Supplied material -
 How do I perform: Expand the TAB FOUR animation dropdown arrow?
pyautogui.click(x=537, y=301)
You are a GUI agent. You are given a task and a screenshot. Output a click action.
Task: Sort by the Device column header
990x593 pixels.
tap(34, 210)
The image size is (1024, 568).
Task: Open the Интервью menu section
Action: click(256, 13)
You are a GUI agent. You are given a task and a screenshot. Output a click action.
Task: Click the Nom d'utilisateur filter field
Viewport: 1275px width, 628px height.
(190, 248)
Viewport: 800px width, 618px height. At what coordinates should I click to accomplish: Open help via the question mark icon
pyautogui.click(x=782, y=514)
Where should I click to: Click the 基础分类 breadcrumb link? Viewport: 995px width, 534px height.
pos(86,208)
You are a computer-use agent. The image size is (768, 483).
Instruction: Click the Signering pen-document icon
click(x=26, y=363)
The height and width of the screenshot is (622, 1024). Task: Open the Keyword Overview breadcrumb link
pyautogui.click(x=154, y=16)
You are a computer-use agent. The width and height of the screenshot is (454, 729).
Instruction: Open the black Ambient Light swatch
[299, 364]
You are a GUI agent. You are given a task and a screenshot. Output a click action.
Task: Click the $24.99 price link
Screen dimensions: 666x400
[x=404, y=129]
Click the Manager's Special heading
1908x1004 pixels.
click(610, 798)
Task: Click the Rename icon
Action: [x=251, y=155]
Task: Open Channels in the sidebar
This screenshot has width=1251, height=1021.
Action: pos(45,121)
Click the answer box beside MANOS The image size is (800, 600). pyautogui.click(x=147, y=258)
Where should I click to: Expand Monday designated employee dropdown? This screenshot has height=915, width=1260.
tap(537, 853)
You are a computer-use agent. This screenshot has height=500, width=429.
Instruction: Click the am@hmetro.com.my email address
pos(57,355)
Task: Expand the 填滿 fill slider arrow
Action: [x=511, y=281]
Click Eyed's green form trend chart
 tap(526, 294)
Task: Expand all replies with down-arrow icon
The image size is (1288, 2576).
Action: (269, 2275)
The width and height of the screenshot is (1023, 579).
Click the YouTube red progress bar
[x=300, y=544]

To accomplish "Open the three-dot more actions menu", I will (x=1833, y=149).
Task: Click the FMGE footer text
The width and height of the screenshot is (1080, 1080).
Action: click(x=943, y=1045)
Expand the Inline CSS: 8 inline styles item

The problem - Rewrite all the entries above, replacing "breadcrumb link" with "breadcrumb item" wherever it appears and leaving everything else the same.

Response -
 How do I perform: Expand the TAB FOUR animation dropdown arrow?
pyautogui.click(x=537, y=301)
You are a GUI agent. You are given a task and a screenshot. Output a click action.
Task: Sort by the Device column header
990x593 pixels.
tap(34, 210)
The image size is (1024, 568).
Task: Open the Интервью menu section
Action: click(256, 13)
You are a GUI agent. You are given a task and a screenshot. Output a click action.
Task: Click the Nom d'utilisateur filter field
Viewport: 1275px width, 628px height.
(190, 248)
Viewport: 800px width, 618px height. At what coordinates should I click to accomplish: Open help via the question mark icon
pyautogui.click(x=782, y=514)
Where should I click to: Click the 基础分类 breadcrumb item? Viewport: 995px width, 534px height.
pos(86,208)
You are a computer-use agent. The image size is (768, 483).
Instruction: Click the Signering pen-document icon
click(x=26, y=363)
The height and width of the screenshot is (622, 1024). Task: Open the Keyword Overview breadcrumb item
pyautogui.click(x=154, y=16)
You are a computer-use agent. The width and height of the screenshot is (454, 729).
Instruction: Open the black Ambient Light swatch
[299, 364]
You are a GUI agent. You are given a task and a screenshot. Output a click action.
Task: Click the $24.99 price link
Screen dimensions: 666x400
[x=404, y=129]
Click the Manager's Special heading
1908x1004 pixels.
click(610, 798)
Task: Click the Rename icon
Action: [x=251, y=155]
Task: Open Channels in the sidebar
This screenshot has width=1251, height=1021.
Action: pos(45,121)
Click the answer box beside MANOS The image size is (800, 600). pyautogui.click(x=147, y=258)
Where should I click to: Expand Monday designated employee dropdown? This screenshot has height=915, width=1260.
tap(537, 853)
You are a computer-use agent. This screenshot has height=500, width=429.
Instruction: Click the am@hmetro.com.my email address
pos(57,355)
Task: Expand the 填滿 fill slider arrow
Action: [x=511, y=281]
Click Eyed's green form trend chart
 tap(526, 294)
Task: Expand all replies with down-arrow icon
The image size is (1288, 2576).
Action: (269, 2275)
The width and height of the screenshot is (1023, 579).
Click the YouTube red progress bar
[x=300, y=544]

To accomplish "Open the three-dot more actions menu", I will (x=1833, y=149).
Task: Click the FMGE footer text
The width and height of the screenshot is (1080, 1080).
Action: click(x=943, y=1045)
Expand the Inline CSS: 8 inline styles item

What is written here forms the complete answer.